[Source passage]
┏━━

Other Investment Activities of our Principal Shareholders

Fortress and their affiliates and funds engage in a broad spectrum of activities, including investment advisory activities, and have extensive investment activities that are independent from, and may from time to time conflict with, ours. Fortress and certain of their affiliates are, or sponsor, advise or act as investment manager to, investment funds, portfolio companies of private equity investment funds and other persons or entities that have investment objectives that may overlap with ours and that may, therefore, compete with us for investment opportunities.

We do not have a separate policy or procedures in place for reviewing or pre-approving transactions with directors, officers or affiliates. However, our Code of Business Conduct and Ethics, or the Code of Conduct, for our employees, officers and directors contains a stated policy with respect to such matters. The Code of Conduct, among other things, requires our executive officers and directors, before engaging in conduct that creates an actual, apparent or potential conflict of interest, to make full disclosure of all related facts and circumstances to our general counsel who will then seek prior approval of such conduct from the audit committee of our Board.

Policies and Procedures For Review, Approval or Ratification of Transactions with Related Persons

During 2007, our Board expects to adopt a Policy and Procedures with Respect to Related Person Transactions, which we refer to as our Related Person Policy. Pursuant to the terms of the Related Person Policy, the Audit Committee of our Board must review and approve in advance any related party transaction, other than those that are pre-approved pursuant to pre-approval guidelines or rules that may be established by the Audit Committee to cover specific categories of transactions, including the guidelines described below. All Related Persons (defined below) are required to report to our legal department any such related person transaction prior to its completion and the legal department will determine whether it should be submitted to the Audit Committee for consideration.

┗━━

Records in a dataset
┏━━

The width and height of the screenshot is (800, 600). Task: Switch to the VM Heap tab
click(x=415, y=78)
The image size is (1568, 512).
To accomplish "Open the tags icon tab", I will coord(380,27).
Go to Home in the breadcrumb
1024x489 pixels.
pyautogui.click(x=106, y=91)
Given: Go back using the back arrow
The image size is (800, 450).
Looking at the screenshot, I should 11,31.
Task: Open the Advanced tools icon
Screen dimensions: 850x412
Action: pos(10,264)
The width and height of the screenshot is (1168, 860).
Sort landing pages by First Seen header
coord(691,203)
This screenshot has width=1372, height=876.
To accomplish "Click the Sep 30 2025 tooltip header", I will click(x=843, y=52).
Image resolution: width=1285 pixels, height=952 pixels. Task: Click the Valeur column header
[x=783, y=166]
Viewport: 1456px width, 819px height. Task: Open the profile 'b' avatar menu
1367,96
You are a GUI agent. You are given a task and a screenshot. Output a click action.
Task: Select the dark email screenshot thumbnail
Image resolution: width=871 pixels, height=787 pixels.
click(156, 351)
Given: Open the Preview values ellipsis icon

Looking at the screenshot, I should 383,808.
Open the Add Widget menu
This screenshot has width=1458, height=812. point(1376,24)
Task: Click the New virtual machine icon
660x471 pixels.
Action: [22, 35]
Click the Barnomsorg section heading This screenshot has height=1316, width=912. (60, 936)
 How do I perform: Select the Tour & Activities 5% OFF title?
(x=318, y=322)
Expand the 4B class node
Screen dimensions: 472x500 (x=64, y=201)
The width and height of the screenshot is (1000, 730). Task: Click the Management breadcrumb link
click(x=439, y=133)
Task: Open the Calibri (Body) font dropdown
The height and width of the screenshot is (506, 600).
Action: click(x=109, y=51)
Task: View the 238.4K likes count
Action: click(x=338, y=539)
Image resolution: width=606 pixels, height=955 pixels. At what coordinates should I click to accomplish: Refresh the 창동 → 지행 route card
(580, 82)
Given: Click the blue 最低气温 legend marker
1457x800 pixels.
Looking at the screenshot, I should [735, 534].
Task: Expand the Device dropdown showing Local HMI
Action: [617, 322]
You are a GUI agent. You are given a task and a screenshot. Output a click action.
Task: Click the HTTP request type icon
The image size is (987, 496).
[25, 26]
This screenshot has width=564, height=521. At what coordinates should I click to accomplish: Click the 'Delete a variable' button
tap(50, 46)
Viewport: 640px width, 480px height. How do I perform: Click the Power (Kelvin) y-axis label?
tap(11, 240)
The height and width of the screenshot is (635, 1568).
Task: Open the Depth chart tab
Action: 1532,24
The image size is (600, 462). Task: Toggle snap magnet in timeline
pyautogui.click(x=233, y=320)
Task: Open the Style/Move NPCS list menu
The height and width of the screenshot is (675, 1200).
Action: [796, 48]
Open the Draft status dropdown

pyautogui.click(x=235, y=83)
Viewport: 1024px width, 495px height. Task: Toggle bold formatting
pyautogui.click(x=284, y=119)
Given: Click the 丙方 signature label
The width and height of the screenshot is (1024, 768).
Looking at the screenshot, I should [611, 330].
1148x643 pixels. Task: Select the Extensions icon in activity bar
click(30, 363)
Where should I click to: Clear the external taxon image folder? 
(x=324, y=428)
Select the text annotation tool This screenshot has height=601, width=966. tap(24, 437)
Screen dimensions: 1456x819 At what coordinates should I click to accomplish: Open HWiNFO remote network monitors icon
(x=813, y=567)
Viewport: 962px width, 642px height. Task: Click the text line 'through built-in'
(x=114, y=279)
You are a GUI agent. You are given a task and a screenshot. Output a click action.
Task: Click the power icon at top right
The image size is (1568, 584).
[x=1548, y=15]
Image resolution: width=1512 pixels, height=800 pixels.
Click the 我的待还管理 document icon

┗━━

[Jobs]
A - In the related-person transactions passage, to whom must executive officers and directors make full disclosure before engaging in conduct that creates a conflict of interest?
B - Restate the paragraph of the related-person transactions passage that begins "During 2007, our Board expects" as a bulleted list that keeps its main facts.
C - Translate this sentence from the related-person transactions passage into French: "We do not have a separate policy or procedures in place for reviewing or pre-approving transactions with directors, officers or affiliates."
Rely only on the related-person transactions passage.

[Task solutions]
A - To the company's general counsel.

B -
- During 2007, the Board expects to adopt a Policy and Procedures with Respect to Related Person Transactions, called the Related Person Policy.
- Under this policy, the Audit Committee must review and approve any related party transaction in advance.
- Transactions pre-approved under guidelines or rules that the Audit Committee may establish for specific categories of transactions are exempt.
- All Related Persons must report any such transaction to the legal department before it is completed.
- The legal department determines whether the transaction should be submitted to the Audit Committee.

C - Nous ne disposons pas d'une politique ni de procédures distinctes pour l'examen ou l'approbation préalable des transactions avec les administrateurs, les dirigeants ou les sociétés affiliées.